Nummer 52/20 In dezelfde arresten heeft het Hof van Cassatie echter ook geoordeeld dat het huren van een bijkomende verblijfsgelegenheid in bepaalde omstandigheden zodanig door de uitoefening van de beroepswerkzaamheid vereist kan zijn, dat de uitgaven die ervoor worden gedaan, in rechte niet meer als uitgaven van persoonlijke aard maar als noodzakelijk voor de uitoefening van de beroepswerkzaamheid en dus als beroepskosten in de zin van art.49 WIB 92, moeten worden beschouwd. Nummer 52/21 De administratie heeft zich bij die rechtspraak aangesloten. Dit impliceert echter dat de aftrek van de huurprijs en de huurlasten van een bijkomende verblijfsgelegenheid als beroepskosten slechts zal worden toegestaan wanneer uit de feitelijke omstandigheden van de zaak blijkt dat de kosten noodzakelijk zijn voor het uitoefenen van de beroepswerkzaamheid. Die noodzakelijkheid kan inzonderheid worden aanvaard wanneer de werknemer aantoont :ofwel dat hij door het huren van een woongelegenheid een abnormaal lange of ongewoon moeilijke pendel vermijdt (eventueel daarbij gelet op zijn gezondheidstoestand en zijn leeftijd) (zie ook Antwerpen, 29.3.1993, S.C., Bull. 753, blz. 2817);ofwel dat hij buiten de werkuren steeds kan teruggeroepen worden naar de fabriek of het kantoor om b.v. dringende herstellingen uit te voeren en hij te veraf woont om daaraan snel genoeg gevolg te kunnen geven (zie ook Gent, 18.9.1990, D.B., Bull. 714, blz. 902; Gent, 18.12.1990, Geeraert, Bull. 715, blz. 1187 en Gent, 26.2.1991, Vandewalle L., Bull. 720, blz. 2746).

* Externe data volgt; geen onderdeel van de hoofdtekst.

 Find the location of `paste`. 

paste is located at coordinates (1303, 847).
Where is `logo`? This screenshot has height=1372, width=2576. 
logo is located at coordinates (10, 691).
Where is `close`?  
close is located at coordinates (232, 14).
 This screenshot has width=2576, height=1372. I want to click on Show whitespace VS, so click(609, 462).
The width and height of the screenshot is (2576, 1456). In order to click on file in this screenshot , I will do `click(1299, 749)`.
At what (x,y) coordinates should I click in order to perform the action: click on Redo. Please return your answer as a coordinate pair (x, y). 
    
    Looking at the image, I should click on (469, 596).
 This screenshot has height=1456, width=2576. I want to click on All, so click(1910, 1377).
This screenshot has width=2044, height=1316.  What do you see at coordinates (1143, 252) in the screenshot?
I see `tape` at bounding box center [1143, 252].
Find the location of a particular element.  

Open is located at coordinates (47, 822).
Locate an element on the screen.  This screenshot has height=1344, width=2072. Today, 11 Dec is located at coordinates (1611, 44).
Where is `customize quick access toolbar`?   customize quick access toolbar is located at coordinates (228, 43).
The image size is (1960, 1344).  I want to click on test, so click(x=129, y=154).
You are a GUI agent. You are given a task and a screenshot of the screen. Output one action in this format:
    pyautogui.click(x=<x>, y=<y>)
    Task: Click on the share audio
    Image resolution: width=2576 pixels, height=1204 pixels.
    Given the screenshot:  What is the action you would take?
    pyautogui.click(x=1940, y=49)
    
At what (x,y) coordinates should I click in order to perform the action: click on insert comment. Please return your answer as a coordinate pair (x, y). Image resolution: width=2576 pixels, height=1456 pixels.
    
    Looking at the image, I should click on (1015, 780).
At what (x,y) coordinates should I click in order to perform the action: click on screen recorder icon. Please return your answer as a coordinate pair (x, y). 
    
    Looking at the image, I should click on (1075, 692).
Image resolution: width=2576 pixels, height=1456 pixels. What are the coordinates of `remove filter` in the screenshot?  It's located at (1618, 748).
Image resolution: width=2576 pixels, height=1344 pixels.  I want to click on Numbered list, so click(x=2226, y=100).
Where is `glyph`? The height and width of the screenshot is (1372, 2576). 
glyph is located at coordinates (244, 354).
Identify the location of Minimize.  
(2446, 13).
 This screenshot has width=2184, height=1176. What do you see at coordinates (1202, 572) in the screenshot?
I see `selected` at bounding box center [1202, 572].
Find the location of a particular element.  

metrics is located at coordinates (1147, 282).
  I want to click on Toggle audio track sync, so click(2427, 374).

Nummer 52/24 Alvorens in voorkomend geval de aftrek van de huurprijs en de huurlasten van een zogeheten bijkomende verblijfsgelegenheid te aanvaarden, moet de aanslagambtenaar in ieder geval onderzoeken of deze in feite niet de echte fiscale woonplaats (zie ter zake 3/101 tot 106) van de betrokkene is. De bedoelde kosten zijn immers niet aftrekbaar wanneer blijkt dat de betrokkene aldaar zijn werkelijke fiscale woonplaats heeft en niet daar waar hij zijn burgerlijke woonplaats of wettelijk domicilie gevestigd heeft (zie Luik, 29.6.1988, Rochet M., Bull. 684, blz. 1253; Luik, 6.4.1989, Doumont F., Brussel, 24.5.1988, J.D., Bull. 681, blz. 633; Brussel, 7.6.1988, Golstein M., Bull. 685, blz. 1523 en Luik, 6.3.1991, Coignoul F., Bull. 721, blz. 2952).” (http://ccff02.minfin.fgov.be/KMWeb/docu ... ighlighted" onclick="window.open(this.href);return false;)

Het gedeelte/percentage dat uw vriendin privé gebruikt kan u niet inbrengen als beroepskost.